Maryland State House in Annapolis. (Credit: gregobagel / Getty Images)

A bill aimed at nursing home staff could potentially have negative effects on Maryland assisted living providers already challenged by workforce issues, according to industry advocates.

HB 462, the Nursing Home Staffing Crisis Funding Act of 2024, targets funding for wages and benefits for nursing home care workers. The bill would increase Medicaid payout rates to 8% from 2026 to 2029 and require that at least 75% of that rate hike go to increasing pay for workers. 

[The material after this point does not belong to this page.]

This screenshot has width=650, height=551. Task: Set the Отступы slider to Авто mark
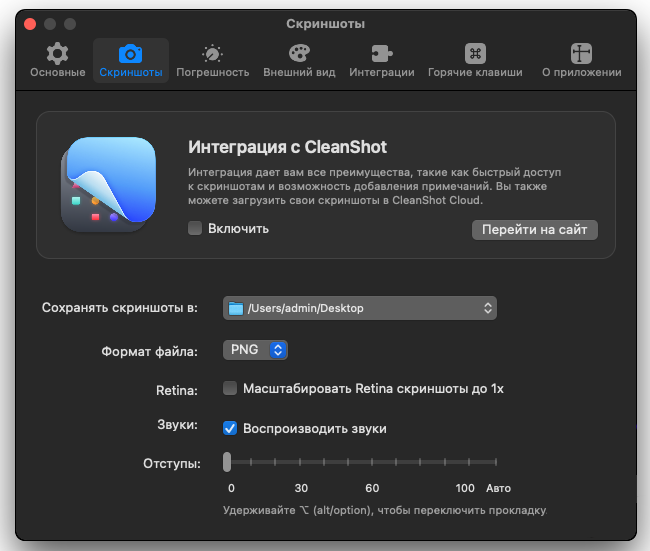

Although LeadingAge Maryland said it appreciates and supports the intent of finding ways to increase nursing home staff wages, the association is opposed to the legislation and its “problematic components.”

Maryland is facing a budget deficit, and an 8% Medicaid rate increase likely would not be approved this year or in the coming few years, according to LeadingAge Maryland President and CEO Allison Roenigk Ciborowski. The governor’s budget this year, she added, only calls for a 3% Medicaid rate increase for fiscal year 2025.

In addition, Ciborowski said, any solution should consider the entire long-term care continuum. Although the Medicaid increase in the proposed bill would apply to all Medicaid providers, only nursing homes would be subject to the 75% required wage pass through and additional cost reporting requirements.

“This could have potentially negative effects on the strength of the workforces of other settings, like assisted living and home care, because these other settings would likely not be able to increase wages to the same degree as nursing homes,” she said. “This could make it even more difficult for assisted living providers to recruit and retain staff members.”

Health Facilities Association of Maryland CEO Joe DeMattos called the bill “well-intentioned” but not feasible in its current form. 

Given that nursing homes have many payer sources, requiring facilities to increase wages and benefits when only a portion of the nursing home’s budget comes from Medicaid reimbursement would be problematic. 

“We want to pay workers as much as possible, as supported by the Medicaid rates,” DeMattos said in recent testimony before the Maryland House Health and Government Operations Committee. “Given that providers are reliant on non-negotiable Medicare and Medicaid rates for the majority of their revenue, any wage and benefits pass-through measure must be funded with new Medicaid dollars.”

A commission studying the state’s long-term care and healthcare workforce challenges released its report at the end of last year and found that Maryland is slower than other states in growing its long-term care and healthcare workforce workforce, to the detriment of current employees being overworked. The commission identified data gaps across occupations, settings and geographic locations, calling for the establishment of a workforce data center to allow accurate assessment of current and projected workforce supply and demand.